Les Quat’ Saisons c’est cette musique que l’on entend des fois au téléphone en attente de la communication, un des tubes les plus populaires de la musique dite « classique ». Ce concerto d’Antonio Vivaldi est un exemple parmi beaucoup d’autres de l’importance que la culture occidentale attribue au phénomène provoqué par une Terre qui tourne, inclinée sur son axe, autour du Soleil. Distinguer les saisons semble donc naturel. Pourtant cette distinction est de nature culturelle. L’historien Jacques Le Goff a remarqué que la société rurale du Haut Moyen Âge ne connaissait que deux saisons, l’été et l’hiver, et l’été commençait en mai. Le mot printemps est apparu dans la poésie savante latine. Mais même celle des clercs itinérants, les goliards, considérait le printemps comme la saison qui précède l’hiver. Il s’agit donc bel et bien d’un fait culturel. C’est la modernité par contre qui a divisé l’année en quatre périodes et cela non pas basé sur un état affectif, mais sur des faits astronomiques: les solstices d’hiver et d’été (en décembre et en juin), et les équinoxes (en mars et en septembre). Ainsi les zones tempérées de notre planète connaissent de nos jours quatre saisons bien délimitées. Leur existence matérielle qui s’exprime par des températures plus ou moins constantes exerce une grande influence sur l’agriculture et sur le travail humain qui en découle, et de là, sur notre psychologie. Nos métaphores basées sur les saisons sont légions. Ainsi les étapes de vie humaine suivent les saisons : le printemps de la jeunesse, l’été de l’âge adulte ou de la raison, l’automne de la force de l’âge ou de la maturité, l’hiver de la vieillesse. L’automne a souvent la mélancolie comme connotation. Baudelaire nous en parle dans son Chant d’Automne: « Bientôt nous plongerons dans les froides ténèbres; / Adieu, vive clarté de nos étés trop courts ! / J’entends déjà tomber avec des chocs funèbres / Le bois retentissant sur le pavé des cours. (…) Il me semble, bercé par ce choc monotone, / Qu’on cloue en grande hâte un cercueil quelque part. / Pour qui ? – C’était hier l’été ; voici l’automne ! / Ce bruit mystérieux sonne comme un départ. » L’hiver, quant à lui, est un temps morbide, sauf pour les skieurs bien entendu. Le Voyage d’hiver, le cycle de Lieder de Franz Schubert, se termine avec le vieux et misérable joueur de vielle.

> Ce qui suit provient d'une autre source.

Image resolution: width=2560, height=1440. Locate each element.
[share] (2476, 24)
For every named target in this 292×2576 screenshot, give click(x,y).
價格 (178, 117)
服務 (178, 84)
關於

Chaque saison habille la faune et la flore de ses couleurs. Mais on ne le remarque pas toujours, et le moins en ville. Un autre élément s’est introduit dans notre culture. Le progrès de la civilisation matérielle fait que nous nous promenons aujourd’hui différemment dans une forêt qu’un paysan de l’an mil, quand la nature sauvage était plein de dangers et que les saisons ont changé de signification. À partir du 17e siècle se développe ce que Keith Thomas a appelé dans son étude Man and the Natural World (1983) le « désir pour la nature », un désir qui prend aujourd’hui parfois selon moi, vu la crise écologique et la montée des pensées obscurantistes, des formes quasi religieuses. L’exaltation physique et mentale que provoque la floraison printanière connut son apogée dans le romantisme. Le printemps est devenu une métaphore pour l’amour naissant, pour une vie nouvelle, pour des événements historiques exaltants. On parle des révolutions de 1848 comme le Printemps des peuples, expression reprise aujourd’hui pour les révolutions arabes
Mais quittons l’univers occidental pour la Chine septentrionale et le Japon. Ces cultures ont attaché dès leurs naissance une grande importance aux quatre saisons, et cela d’un point de vu philosophique, esthétique et métaphorique.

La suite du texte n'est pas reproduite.